Appearing sickly and thinner than he once did, Porter, 56, said he is undergoing a second round of chemotherapy for lung cancer that has spread to his liver. During the interview, Porter coughed repeatedly and breathed with assistance from an oxygen tank beside his leather chair.
Porter said he would discuss with his lawyer whether to fight extradition to Canada once he has been formally served. The physician denies any wrongdoing.
Quebec's anti-corruption squad has issued an arrest warrant for the doctor. The former head of the Canadian Security Intelligence Service watchdog agency is one of several people facing fraud-related charges stemming from the construction of the $1.3-billion McGill University Health Centre in Montreal, one of Canada's biggest infrastructure projects.

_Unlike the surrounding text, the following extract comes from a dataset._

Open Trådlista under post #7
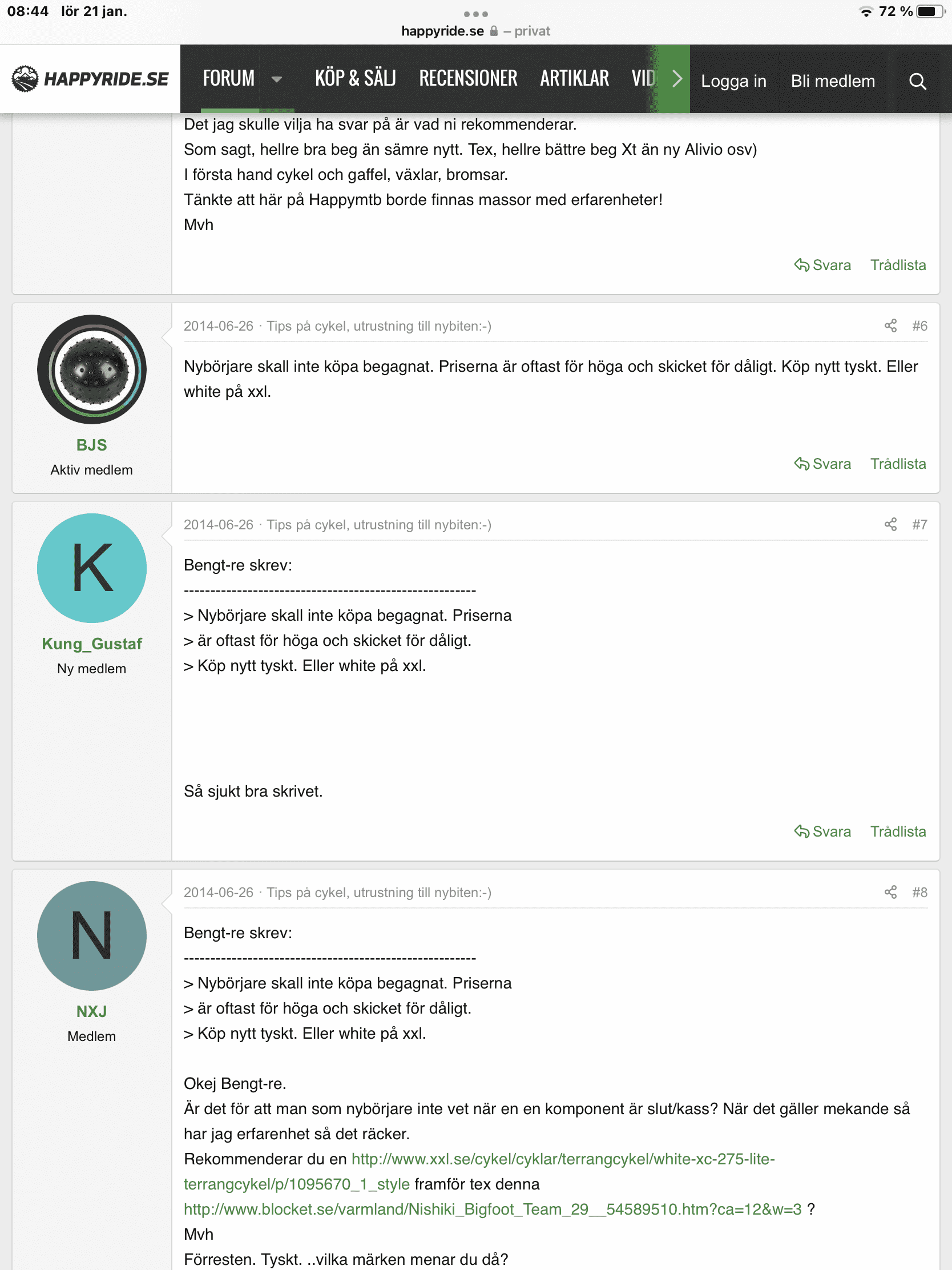The height and width of the screenshot is (1270, 952). 898,832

Anne-Frederick Laurence, a spokeswoman for the anti-corruption unit, said Wednesday procedures to seek Porter's extradition were underway. "Canada and the Bahamas are talking," she said.

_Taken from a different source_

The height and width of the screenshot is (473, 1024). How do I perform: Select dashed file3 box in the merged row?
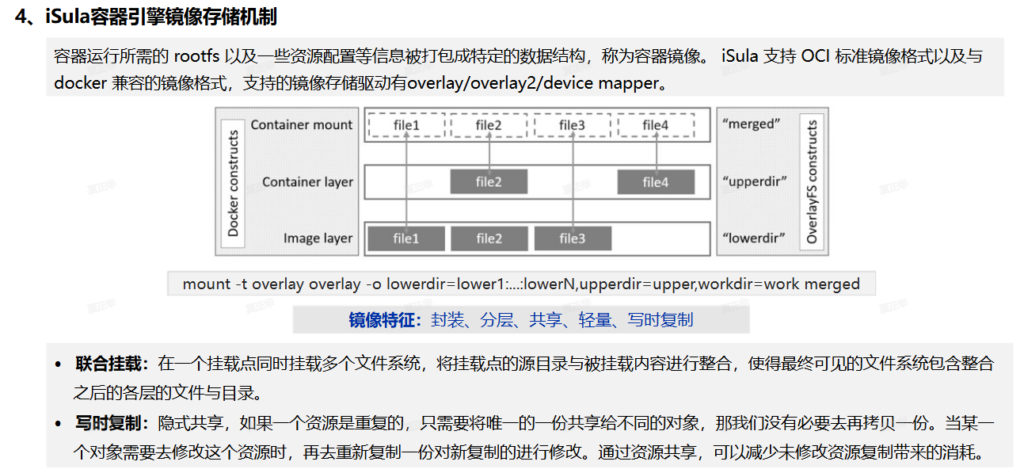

In the Bahamas, Porter is managing director of a private cancer treatment centre in the islands' capital of Nassau. He has made the wealthy community of Old Fort Bay his permanent residence since moving to the archipelago off the eastern coast of Florida in 2011. Three Mercedes stood in his driveway Thursday.
Another suspect in the Canadian case, Jeremy Morris, is the administrator of a Bahamas-based investment company. Porter said he has never heard of Morris.

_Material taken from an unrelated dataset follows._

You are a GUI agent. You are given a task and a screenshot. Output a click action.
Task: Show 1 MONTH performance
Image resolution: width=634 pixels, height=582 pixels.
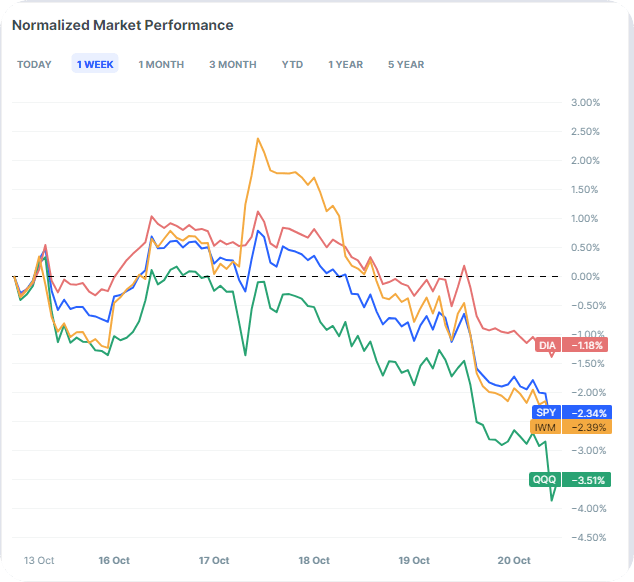pyautogui.click(x=161, y=64)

Bahamian Foreign Affairs Minister Fred Mitchell has declined to comment.
In Canada, the federal government has taken flak for its decision to appoint Porter to a role where he would have had access to sensitive security information.
Porter had already had a controversial stint as a hospital administrator in Detroit before arriving in Canada. Eventually, he quit his job at Canada's security-intelligence panel and left the country following reports in 2011 of questionable ties to an international security consultant.
On Thursday, Porter said he is a citizen of the West African nation of Sierra Leone and travels with a Sierra Leone passport. A Sierra Leone flag hung from a landing in his home. He made references to "other roles in other governments," including work with Sierra Leone.
In recent years, Porter had also been working with the government of Antigua and Barbuda to build a cancer treatment centre in that eastern Caribbean nation.
Prime Minister Stephen Harper said the Montreal criminal case has nothing to do with the work Porter did for the Government of Canada when he was head of the Security Intelligence Review Committee.
"It's a matter that's ultimately going to be before the courts," Harper said Thursday when asked for a reaction to the charges during a visit to Riviere-du-Loup, Que.
"I'd just point out that none of these matters relate to his work in his former federal responsibilities."
Five men face charges in the latest arrests related to the McGill superhospital site.
In addition to Porter and Morris, they are: former SNC-Lavalin senior executives Pierre Duhaime and Riadh Ben Aissa and former Montreal hospital executive Yanai Elbaz. Elbaz appeared briefly in court in Montreal on Thursday to be formally charged with fraud.